Capítulo 391: Te ayudaré.
Rong Ci estaba pensando en dónde estacionar el coche para ver de quién era el teléfono cuando Feng Jingxin la llamó.
Tan pronto como Rong Ci descolgó, la voz de Feng Tingxin sonó al otro lado del teléfono: “Soy yo. Parece que he dejado mi teléfono en tu coche.”
Rong Ci respondió con calma: “Te enviaré la ubicación en un rato, puedes venir a recogerlo.”
“De acuerdo.”
Rong Ci encontró un lugar para estacionar y, unos minutos después de enviar la ubicación, Feng Tingxin llegó.
Feng Jingxin se había quedado dormida, así que el único que bajó del coche fue Feng Tingxin.
Él tomó el teléfono que Rong Ci le entregó y dijo: “Gracias.”
Rong Ci respondió con indiferencia: “No hay de qué.”
Después de hablar, la ventana del coche se subió y estaban a punto de irse cuando Feng Tingxin dijo de repente: “En unos días tengo que viajar por negocios, pero volveré lo antes posible.”
Rong Ci se detuvo un momento.
El período de reflexión después de su divorcio estaba a punto de terminar.
Ella sabía que eso significaba que quizás no pudiera regresar el mismo día que finalizara el período de reflexión, pero esperaba que no tardara demasiado.
La última vez que terminó ese período de reflexión y no se casaron, ambos tenían responsabilidad por ello, así que ahora, al escuchar lo que Feng Tingxin decía, ella no pudo decir nada demasiado duro, solo respondió: “Entiendo.”

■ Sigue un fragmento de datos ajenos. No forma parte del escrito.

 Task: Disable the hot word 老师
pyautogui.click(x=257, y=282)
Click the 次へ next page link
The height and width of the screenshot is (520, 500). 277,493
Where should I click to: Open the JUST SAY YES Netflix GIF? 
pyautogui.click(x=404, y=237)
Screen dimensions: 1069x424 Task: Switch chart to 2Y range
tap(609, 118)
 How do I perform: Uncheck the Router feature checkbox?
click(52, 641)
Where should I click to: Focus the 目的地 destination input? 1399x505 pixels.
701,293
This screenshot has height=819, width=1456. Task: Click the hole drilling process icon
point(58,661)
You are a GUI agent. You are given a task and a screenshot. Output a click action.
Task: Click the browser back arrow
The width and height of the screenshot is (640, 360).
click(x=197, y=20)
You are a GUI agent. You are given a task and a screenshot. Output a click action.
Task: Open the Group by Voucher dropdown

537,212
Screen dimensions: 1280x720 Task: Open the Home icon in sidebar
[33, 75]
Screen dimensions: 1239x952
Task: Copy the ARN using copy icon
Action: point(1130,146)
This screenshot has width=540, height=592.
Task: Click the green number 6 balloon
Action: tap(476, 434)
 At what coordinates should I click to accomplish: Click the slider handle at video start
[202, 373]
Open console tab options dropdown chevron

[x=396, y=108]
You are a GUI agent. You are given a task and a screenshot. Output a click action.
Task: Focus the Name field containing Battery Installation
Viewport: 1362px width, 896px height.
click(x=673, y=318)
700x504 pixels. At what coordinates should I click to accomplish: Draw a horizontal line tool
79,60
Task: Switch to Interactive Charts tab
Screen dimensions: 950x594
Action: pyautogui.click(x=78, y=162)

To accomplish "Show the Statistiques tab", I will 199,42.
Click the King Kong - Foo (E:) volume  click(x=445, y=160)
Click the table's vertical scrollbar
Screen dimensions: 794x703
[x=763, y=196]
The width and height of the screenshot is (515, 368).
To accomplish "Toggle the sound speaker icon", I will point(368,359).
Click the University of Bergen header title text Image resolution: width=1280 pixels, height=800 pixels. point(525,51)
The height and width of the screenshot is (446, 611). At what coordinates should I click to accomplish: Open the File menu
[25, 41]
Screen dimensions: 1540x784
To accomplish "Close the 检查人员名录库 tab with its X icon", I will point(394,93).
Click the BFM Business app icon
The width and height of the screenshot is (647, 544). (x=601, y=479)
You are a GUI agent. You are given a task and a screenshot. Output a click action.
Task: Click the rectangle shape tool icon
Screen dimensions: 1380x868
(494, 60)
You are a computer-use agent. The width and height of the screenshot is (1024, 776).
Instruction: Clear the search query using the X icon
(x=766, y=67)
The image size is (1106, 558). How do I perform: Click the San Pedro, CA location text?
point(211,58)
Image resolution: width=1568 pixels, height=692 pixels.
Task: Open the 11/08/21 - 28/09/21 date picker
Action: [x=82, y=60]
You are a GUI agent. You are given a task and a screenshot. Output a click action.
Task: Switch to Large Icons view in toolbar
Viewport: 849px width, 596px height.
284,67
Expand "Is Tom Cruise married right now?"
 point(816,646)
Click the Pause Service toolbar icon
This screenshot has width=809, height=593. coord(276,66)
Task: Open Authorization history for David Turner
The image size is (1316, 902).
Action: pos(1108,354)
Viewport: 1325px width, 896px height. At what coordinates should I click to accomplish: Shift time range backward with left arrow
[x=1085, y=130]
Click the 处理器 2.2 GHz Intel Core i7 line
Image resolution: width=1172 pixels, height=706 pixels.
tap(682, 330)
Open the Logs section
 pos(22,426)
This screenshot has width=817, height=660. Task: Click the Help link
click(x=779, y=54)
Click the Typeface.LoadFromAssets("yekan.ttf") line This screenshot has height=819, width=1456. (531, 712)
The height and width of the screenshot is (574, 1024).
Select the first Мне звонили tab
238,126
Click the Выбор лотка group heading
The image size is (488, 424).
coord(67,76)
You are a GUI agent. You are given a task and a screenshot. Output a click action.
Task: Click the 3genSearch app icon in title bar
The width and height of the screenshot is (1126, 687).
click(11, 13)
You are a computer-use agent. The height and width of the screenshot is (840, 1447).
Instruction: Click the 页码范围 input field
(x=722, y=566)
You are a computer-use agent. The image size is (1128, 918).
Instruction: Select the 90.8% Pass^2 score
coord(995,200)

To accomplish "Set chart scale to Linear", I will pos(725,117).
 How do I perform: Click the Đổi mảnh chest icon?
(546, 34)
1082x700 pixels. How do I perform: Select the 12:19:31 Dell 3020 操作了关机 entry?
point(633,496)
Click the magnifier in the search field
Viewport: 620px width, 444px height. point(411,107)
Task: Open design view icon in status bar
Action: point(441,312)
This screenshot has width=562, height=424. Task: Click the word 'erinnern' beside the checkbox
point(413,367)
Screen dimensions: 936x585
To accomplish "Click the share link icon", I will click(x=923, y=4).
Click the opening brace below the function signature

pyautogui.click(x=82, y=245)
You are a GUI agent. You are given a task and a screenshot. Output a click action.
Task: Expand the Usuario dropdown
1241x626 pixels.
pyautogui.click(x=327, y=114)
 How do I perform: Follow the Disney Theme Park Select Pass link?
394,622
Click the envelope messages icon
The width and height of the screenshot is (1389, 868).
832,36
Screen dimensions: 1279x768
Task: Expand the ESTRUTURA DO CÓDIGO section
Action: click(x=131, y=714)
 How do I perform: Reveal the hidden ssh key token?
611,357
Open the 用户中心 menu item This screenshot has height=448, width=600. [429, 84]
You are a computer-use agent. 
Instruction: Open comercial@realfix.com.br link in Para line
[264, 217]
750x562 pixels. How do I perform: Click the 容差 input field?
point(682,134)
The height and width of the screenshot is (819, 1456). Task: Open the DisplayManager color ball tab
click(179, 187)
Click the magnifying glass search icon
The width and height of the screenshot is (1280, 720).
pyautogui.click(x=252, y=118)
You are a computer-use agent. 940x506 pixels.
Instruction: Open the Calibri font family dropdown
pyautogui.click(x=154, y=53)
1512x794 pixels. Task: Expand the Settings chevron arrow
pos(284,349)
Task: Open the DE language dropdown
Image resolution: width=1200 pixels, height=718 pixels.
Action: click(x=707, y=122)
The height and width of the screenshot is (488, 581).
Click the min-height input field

Después de eso, se fue en su coche.
Debido a que la familia de Rong Changsheng tenía otros planes, al día siguiente por la tarde, Rong Ci y Yu Moxun, junto con sus dos amigos y Chu Zilan, que acababa de regresar del trabajo, se fueron de acampar.
Como Gu Yan había dicho el día anterior, había muchas personas que vendrían a acampar ese día, y efectivamente, cuando llegaron, ya había muchos campamentos montados y el lugar estaba bastante animado.
Gu Yan había llegado antes que ellos y, al verlos, se acercó y dijo: “¿Ya habéis llegado?”
Chu Zilan, al ver a Gu Yan, se iluminó los ojos y le susurró a Rong Ci: “Oh, vaya, un chico tan guapo… ¿Lo conocen?”
Rong Ci asintió y estaba a punto de hablar cuando de repente alguien dijo: “Director Yu.”
Al escuchar esa voz, Rong Ci giró la cabeza y se encontró con la mirada profunda de Ji Qingyue.
Gu Yan, al ver a Ji Qingyue, se puso serio de inmediato.
No esperaba que Ji Qingyue también viniera.
Yu Moxun sabía muy bien por qué Ji Qingyue había venido.
Tosió ligeramente y dijo sonriendo: “Vaya, es el joven Ji… Qué casualidad.”
Ji Qingyue también sonrió, pero su mirada se fijó en Rong Ci: “Rong Ci, hace mucho que no nos vemos.”
Rong Ci respondió: “…Sí, hace mucho.”
Chu Zilan de repente entendió algo y, con un tono curioso, le susurró a Rong Ci: “Entonces, Ji Qingyue vino especialmente por ti… ¿Cuándo fue que…?”
Rong Ci frunció el ceño y dijo: “No, no digas tonterías.”
Chu Zilan sonrió, como si supiera todo.
Tanto Gu Yan como Ji Qingyue habían venido con amigos, y después de intercambiar algunas palabras, cuando vieron que Rong Ci y Yu Moxun estaban a punto de montar sus campamentos, ambos dijeron casi al unísono: “Déjenme ayudarles.”
Chu Zilan exclamó: “!!!”
Rong Ci sabía lo que Ji Qingyue estaba pensando, pero no entendía los pensamientos de Gu Yan.
Al escucharlo ofrecer su ayuda, ella no pensó mucho en el asunto y consideró que, dado que Gu Yan y ella se llevaban bien normalmente, era bastante natural que él quisiera ayudar en esa situación.
En cuanto a Ji Qingyue, justo cuando Rong Ci estaba a punto de rechazar su ofrecimiento, él ya había comenzado a ayudar.
Rong Ci dudó un momento y finalmente dijo: “Entonces… gracias por su ayuda.”
Con ayuda, Rong Ci no tuvo que quedarse parada y trabajó junto con Gu Yan y los demás.
Un rato después, de repente escuchó a alguien decir con voz aduladora desde no muy lejos: “Joven Qi, ¿has llegado?”